Students give funeral home flowers second life
It's 7 a.m. on a Tuesday morning, and it's hard to tell if there should be a feeling of solemnity or joy while walking toward Greg Gills' science classroom at Edison Middle School.
The room is filled with flowers from a recent service at Williams-Kampp Funeral Home in Wheaton. There is no funeral procession of students into the room, however. Instead, there are smiles and Bruce Springsteen music pumping out of a pair of speakers.
The cool, black countertops of Gills' science lab are covered in yellow, red, white and the occasional blue-petaled burst of color typical of arrangements that surround caskets.
Hard at work on the arrangements are a handful of students in their early teens pulling and sorting flowers in an Edward Scissorhands flurry of creativity.
"Aha, sweet, blue flowers," remarked one student as he contemplated which flowers looked best together in a clear glass vase.
Less than 24 hours earlier, those flowers saw the tears of a grieving family. When the students are done with them, they'll bring smiles to Edison classrooms and help solve a new problem for funeral homes.
Linda Williams of Williams-Kampp Funeral Home said it's getting more and more difficult to dispose of floral arrangements in any way other than throwing them out.
Fewer nursing homes and convalescent centers will take the arrangements as allergies have become more of a concern. The arrangements also are often too big and extensive for bereaved families to take home.
"We tell families right out that we don't really have any donation sites to take the flowers to," Williams said. "It's become a huge problem."
That's where the Edison Middle School Flower Club comes in.
Whenever a funeral has leftover flowers from a service, Williams calls Edison Middle School. The office then notifies Gills that flowers are available, and he picks them up after school.
Then he starts the phone tree network for the flower club in motion. In the morning, every member without some other school commitment floods into Gills' classroom to turn the arrangements into little slices of school beautification in as many classrooms as possible.
All told, there are about 22 members of the flower club who poke in and out of Gills' classroom to help in whatever time they have available.
Many of the students multi-task, sneaking out of show choir a bit early or reviewing social study exam preparation sheets as they arrange flowers.
Club members have no problems with the funeral home origin of the flowers.

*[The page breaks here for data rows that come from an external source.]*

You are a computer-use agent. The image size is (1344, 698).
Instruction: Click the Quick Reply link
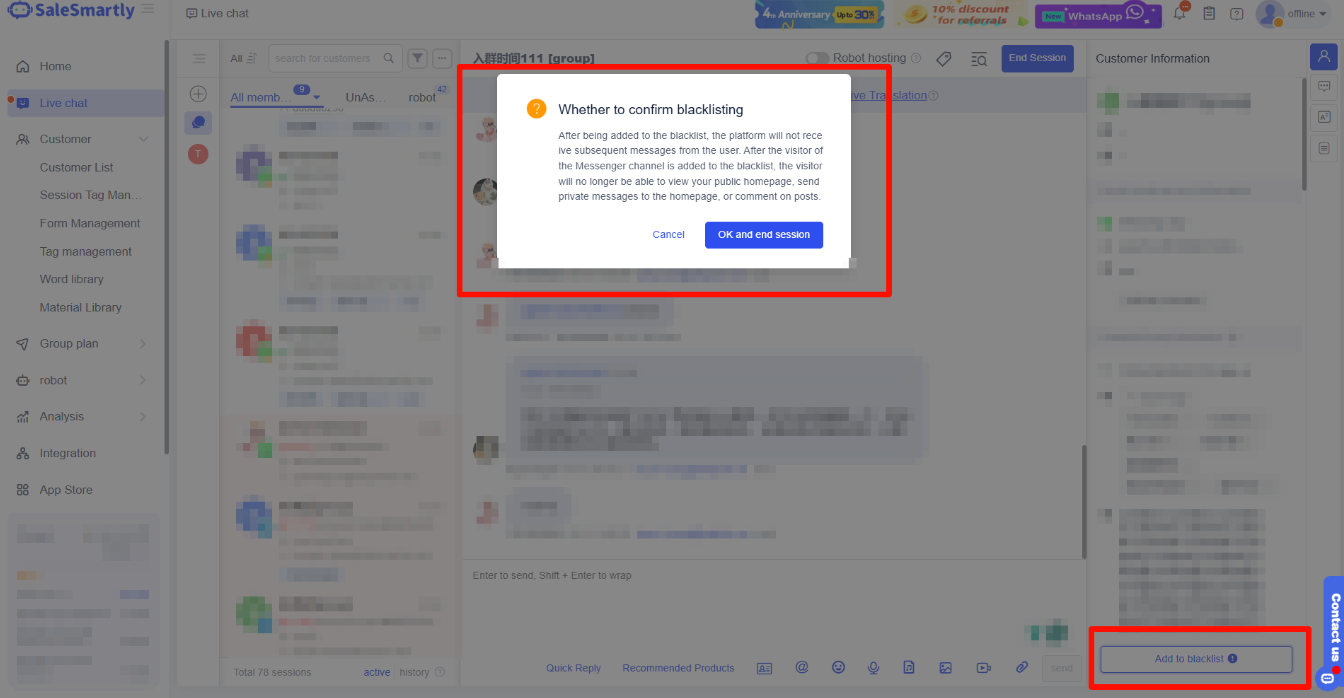573,668
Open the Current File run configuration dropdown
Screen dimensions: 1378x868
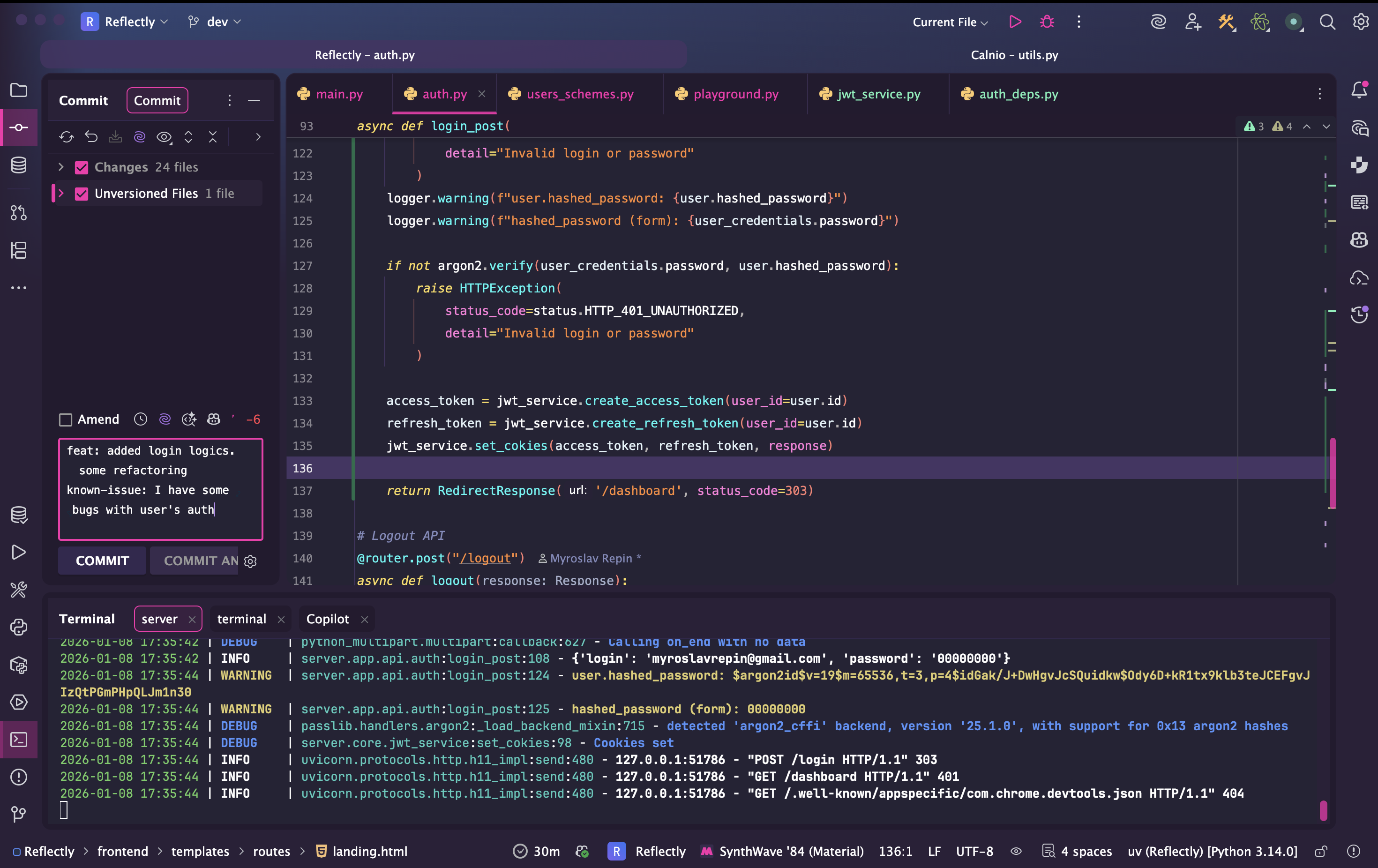950,22
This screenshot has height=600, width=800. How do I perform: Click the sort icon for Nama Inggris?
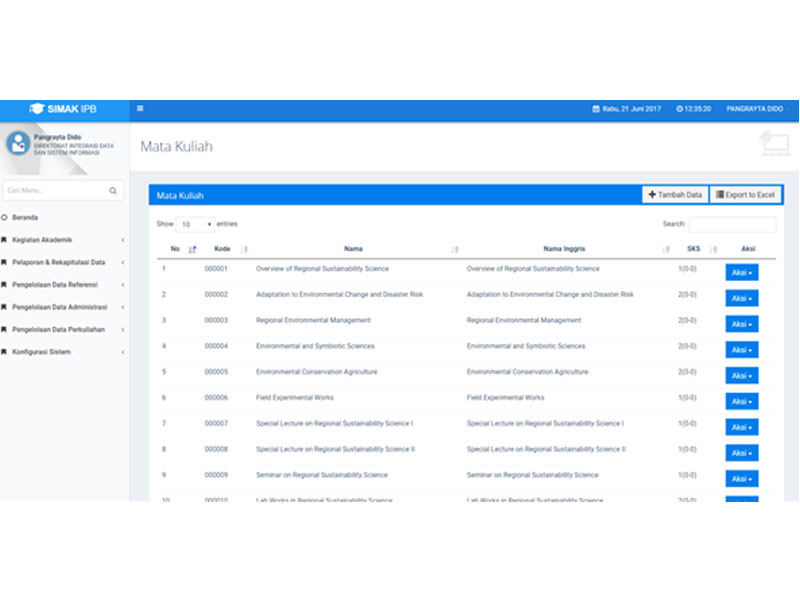point(666,249)
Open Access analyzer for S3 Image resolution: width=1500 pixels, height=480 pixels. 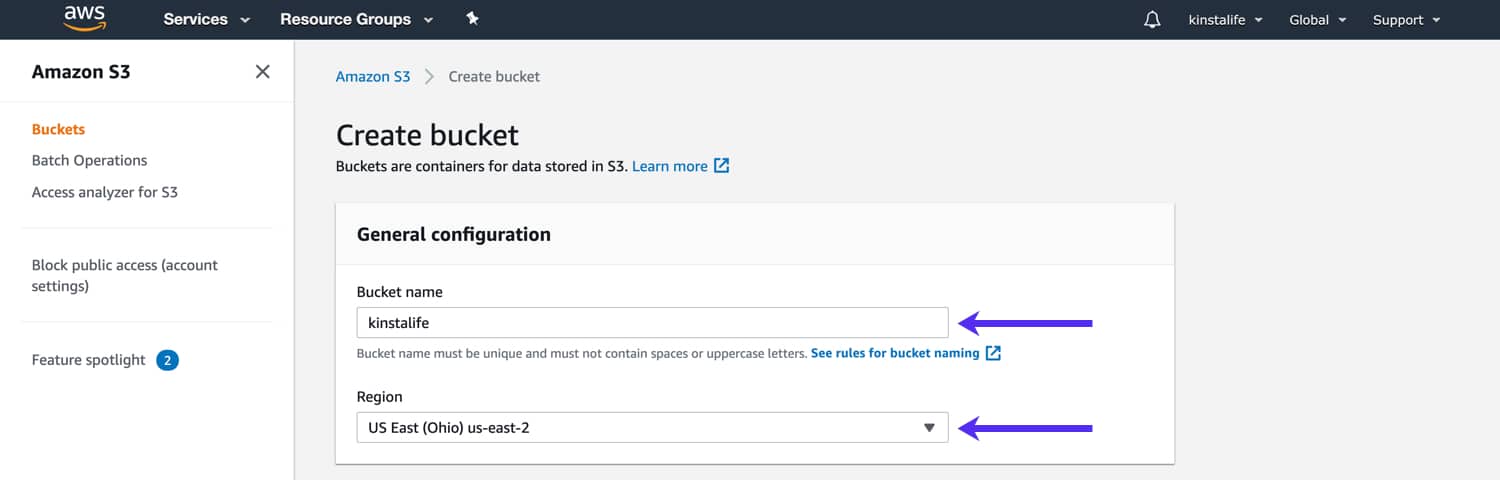[105, 192]
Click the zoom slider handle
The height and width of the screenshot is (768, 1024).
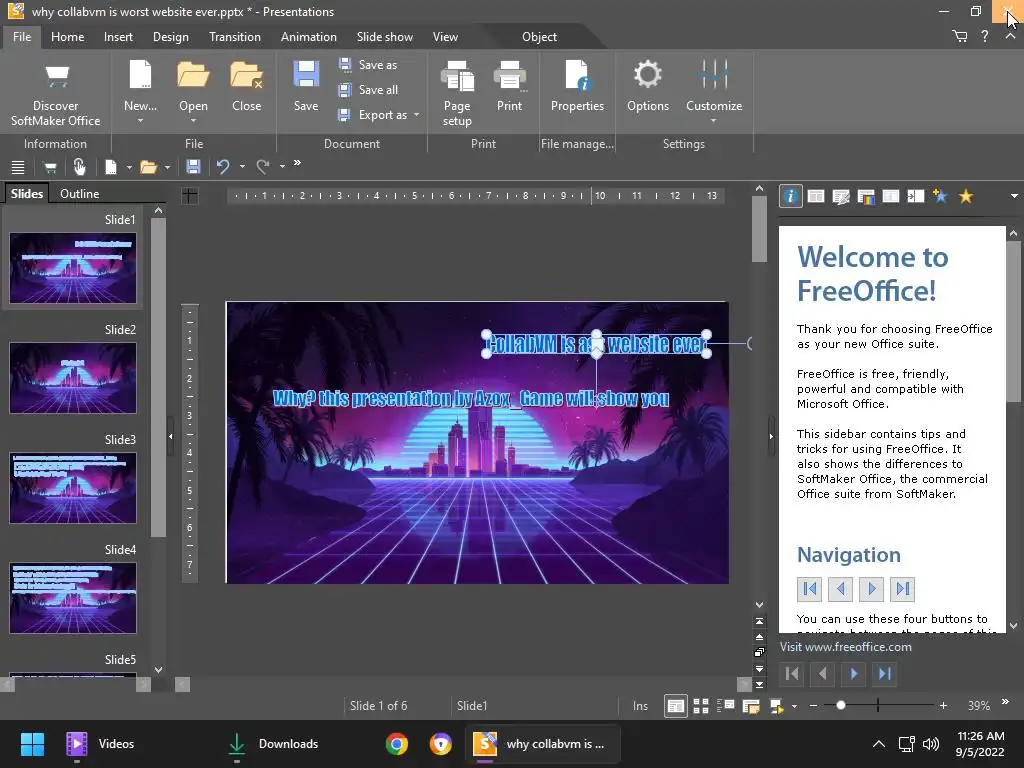tap(841, 706)
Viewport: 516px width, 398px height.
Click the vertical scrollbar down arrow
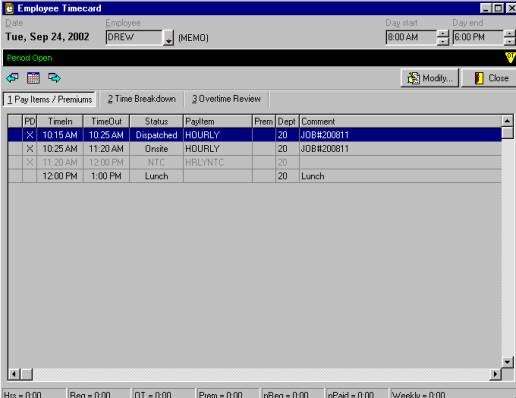pyautogui.click(x=507, y=362)
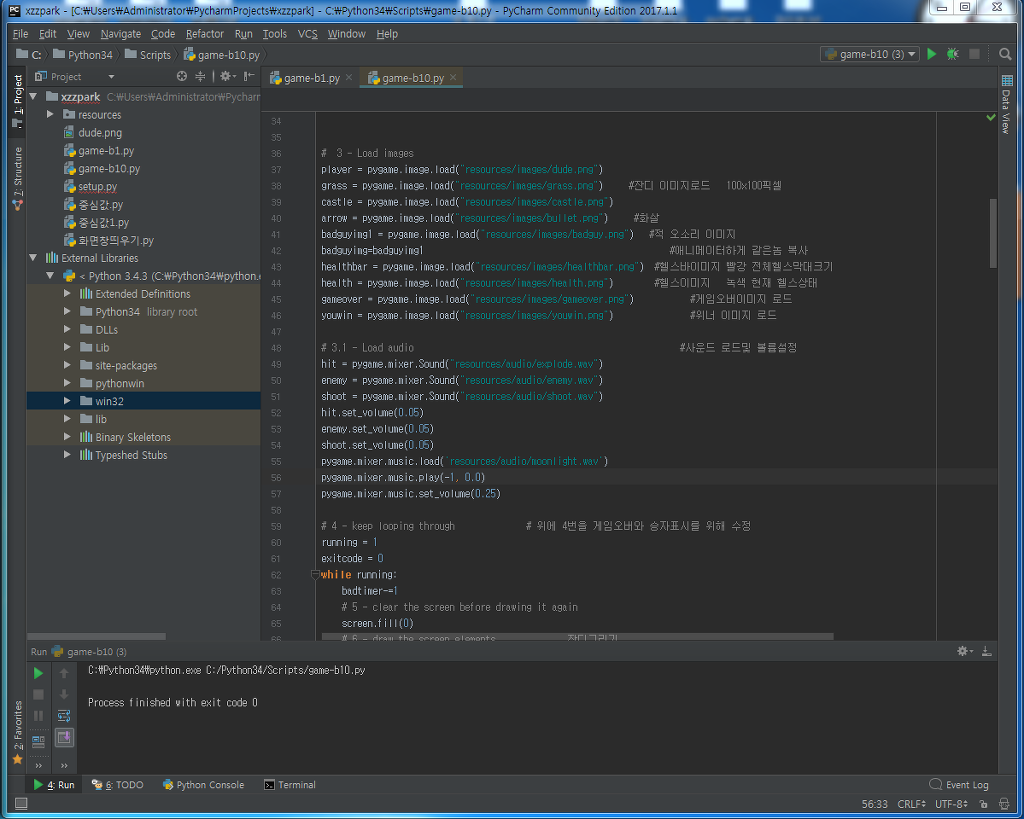Open the Refactor menu
This screenshot has height=819, width=1024.
205,33
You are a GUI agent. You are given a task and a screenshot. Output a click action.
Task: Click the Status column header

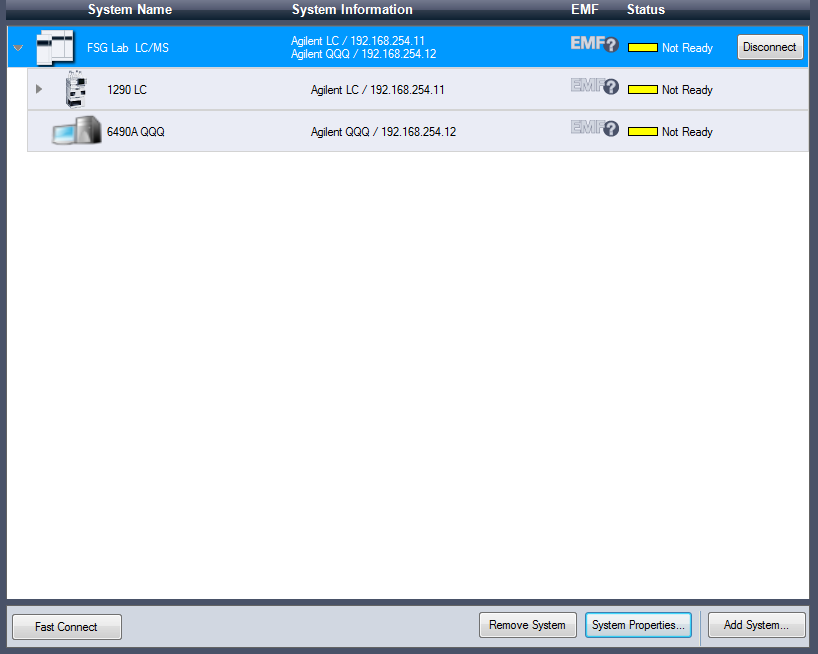pyautogui.click(x=645, y=10)
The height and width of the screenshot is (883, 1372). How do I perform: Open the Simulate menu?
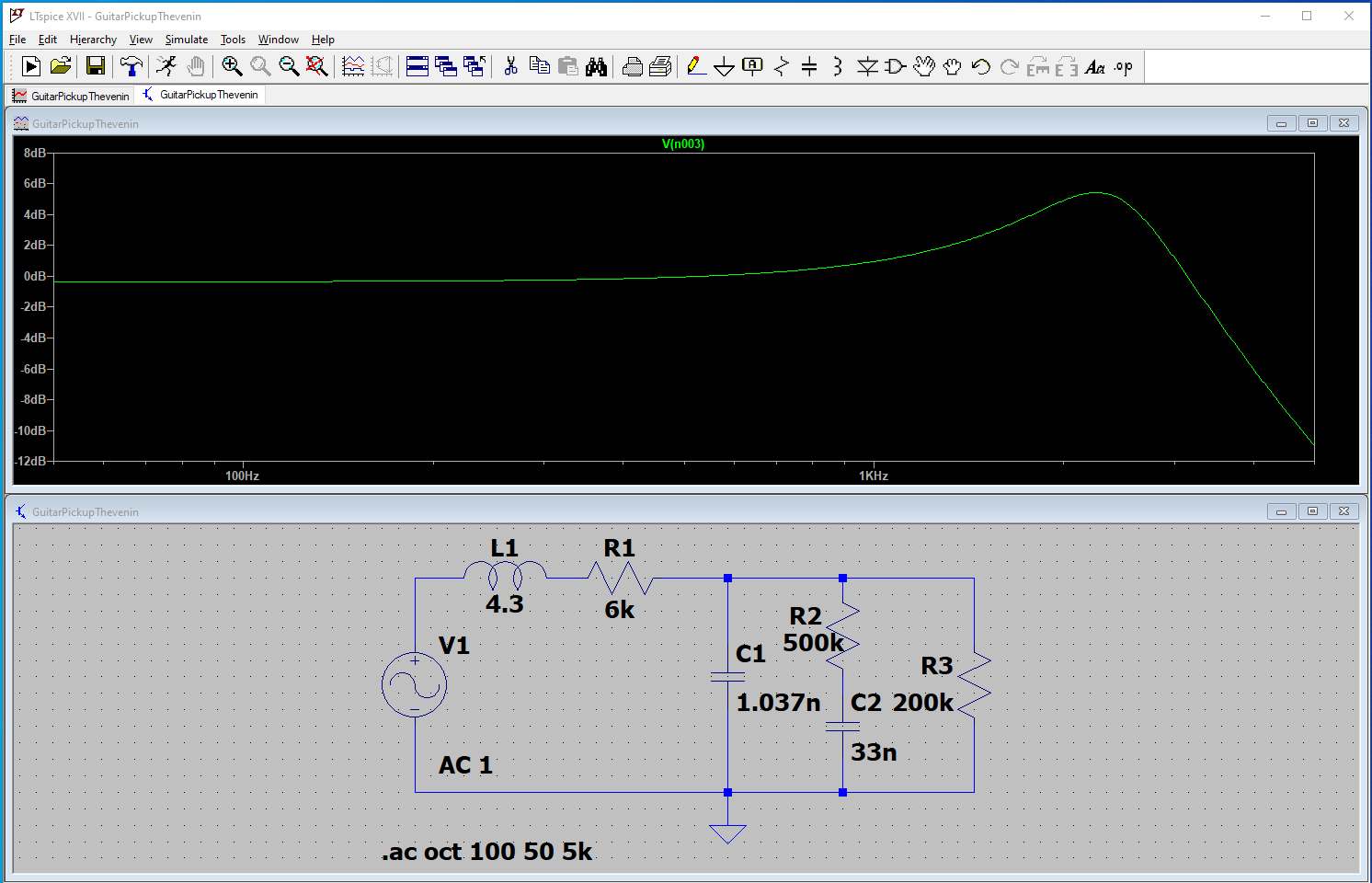186,40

"Where did you get those?" one student asked a flower club member who was heading to a Dumpster to throw away stems and leaves.
"They came from dead people, and now we're re-using them for something new," the flower club member explained.
That's just part of the adaptive outlook Gills said is typical of his students.
"Initially, yes, there is some creepiness factor, especially if you have a ribbon that might say 'Darling mother' or something like that on the arrangement," Gills said.
"But the students know they're giving these flowers a new life and offering a service to the bereaved families. They understand how good the people feel knowing these flowers will have another use at a school."